Prompt: Take each line below that has "button" and copy it.

----- Exercise data -----

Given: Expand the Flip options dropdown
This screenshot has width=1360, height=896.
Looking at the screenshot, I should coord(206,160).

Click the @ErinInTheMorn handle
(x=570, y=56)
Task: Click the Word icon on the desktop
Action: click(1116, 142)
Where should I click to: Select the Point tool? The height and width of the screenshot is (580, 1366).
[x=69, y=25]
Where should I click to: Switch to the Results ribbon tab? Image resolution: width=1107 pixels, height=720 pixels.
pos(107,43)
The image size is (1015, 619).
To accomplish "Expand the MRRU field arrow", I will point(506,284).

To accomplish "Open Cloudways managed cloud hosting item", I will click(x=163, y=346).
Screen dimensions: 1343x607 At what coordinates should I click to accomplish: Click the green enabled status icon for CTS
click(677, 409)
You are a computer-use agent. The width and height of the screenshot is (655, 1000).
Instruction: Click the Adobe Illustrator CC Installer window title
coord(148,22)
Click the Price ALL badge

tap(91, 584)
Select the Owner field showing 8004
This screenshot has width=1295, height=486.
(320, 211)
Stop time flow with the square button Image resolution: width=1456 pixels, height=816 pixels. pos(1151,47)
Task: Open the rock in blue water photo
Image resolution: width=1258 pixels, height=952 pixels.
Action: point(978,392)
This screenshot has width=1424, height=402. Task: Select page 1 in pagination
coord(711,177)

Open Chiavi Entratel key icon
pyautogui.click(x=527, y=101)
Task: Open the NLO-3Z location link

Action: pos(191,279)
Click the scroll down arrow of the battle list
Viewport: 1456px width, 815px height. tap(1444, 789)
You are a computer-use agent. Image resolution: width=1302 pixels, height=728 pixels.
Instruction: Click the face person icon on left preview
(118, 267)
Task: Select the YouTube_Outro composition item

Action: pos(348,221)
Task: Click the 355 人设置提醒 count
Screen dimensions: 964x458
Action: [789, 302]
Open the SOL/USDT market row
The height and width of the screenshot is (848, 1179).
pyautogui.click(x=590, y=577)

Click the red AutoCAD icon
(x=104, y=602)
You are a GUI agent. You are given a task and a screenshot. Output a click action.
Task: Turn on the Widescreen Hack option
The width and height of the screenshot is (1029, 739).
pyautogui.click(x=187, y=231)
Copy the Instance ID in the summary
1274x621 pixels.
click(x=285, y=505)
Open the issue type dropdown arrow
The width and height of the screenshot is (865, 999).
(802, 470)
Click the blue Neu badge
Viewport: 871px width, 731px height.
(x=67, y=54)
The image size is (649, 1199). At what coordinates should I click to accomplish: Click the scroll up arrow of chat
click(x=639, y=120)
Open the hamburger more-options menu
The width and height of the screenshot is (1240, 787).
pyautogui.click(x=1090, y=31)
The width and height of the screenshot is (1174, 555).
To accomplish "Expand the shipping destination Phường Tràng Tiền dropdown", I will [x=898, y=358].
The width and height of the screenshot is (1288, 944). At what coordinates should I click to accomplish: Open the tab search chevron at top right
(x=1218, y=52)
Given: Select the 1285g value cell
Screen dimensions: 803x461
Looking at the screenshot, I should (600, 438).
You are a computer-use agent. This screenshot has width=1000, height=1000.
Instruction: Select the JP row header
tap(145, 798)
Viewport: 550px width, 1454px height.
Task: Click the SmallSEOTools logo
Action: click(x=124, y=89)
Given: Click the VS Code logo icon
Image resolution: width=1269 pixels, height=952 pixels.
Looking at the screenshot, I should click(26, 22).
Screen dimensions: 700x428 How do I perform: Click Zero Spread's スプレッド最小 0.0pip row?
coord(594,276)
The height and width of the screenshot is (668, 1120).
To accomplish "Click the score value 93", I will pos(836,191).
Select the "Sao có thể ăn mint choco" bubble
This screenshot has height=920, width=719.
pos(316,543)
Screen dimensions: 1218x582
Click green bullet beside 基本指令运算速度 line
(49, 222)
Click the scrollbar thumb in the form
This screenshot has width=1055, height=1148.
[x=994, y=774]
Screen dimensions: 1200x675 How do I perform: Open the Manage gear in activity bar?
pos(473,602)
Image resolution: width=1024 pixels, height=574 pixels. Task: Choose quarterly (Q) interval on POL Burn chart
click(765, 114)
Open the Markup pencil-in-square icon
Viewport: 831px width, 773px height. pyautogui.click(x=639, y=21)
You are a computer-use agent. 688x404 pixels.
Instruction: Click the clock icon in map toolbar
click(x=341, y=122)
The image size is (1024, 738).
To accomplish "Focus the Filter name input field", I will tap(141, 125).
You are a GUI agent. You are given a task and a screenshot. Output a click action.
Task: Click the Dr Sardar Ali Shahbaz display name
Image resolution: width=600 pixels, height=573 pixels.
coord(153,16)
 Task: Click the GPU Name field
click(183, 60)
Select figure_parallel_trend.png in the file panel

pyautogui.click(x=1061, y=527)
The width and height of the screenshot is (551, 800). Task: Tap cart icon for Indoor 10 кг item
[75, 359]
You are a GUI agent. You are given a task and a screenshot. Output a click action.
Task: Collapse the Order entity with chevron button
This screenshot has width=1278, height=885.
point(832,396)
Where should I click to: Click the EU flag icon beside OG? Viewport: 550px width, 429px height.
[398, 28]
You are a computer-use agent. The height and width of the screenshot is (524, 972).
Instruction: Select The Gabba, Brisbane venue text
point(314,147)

-----

Written response:
Stop time flow with the square button Image resolution: width=1456 pixels, height=816 pixels. pos(1151,47)
Task: Collapse the Order entity with chevron button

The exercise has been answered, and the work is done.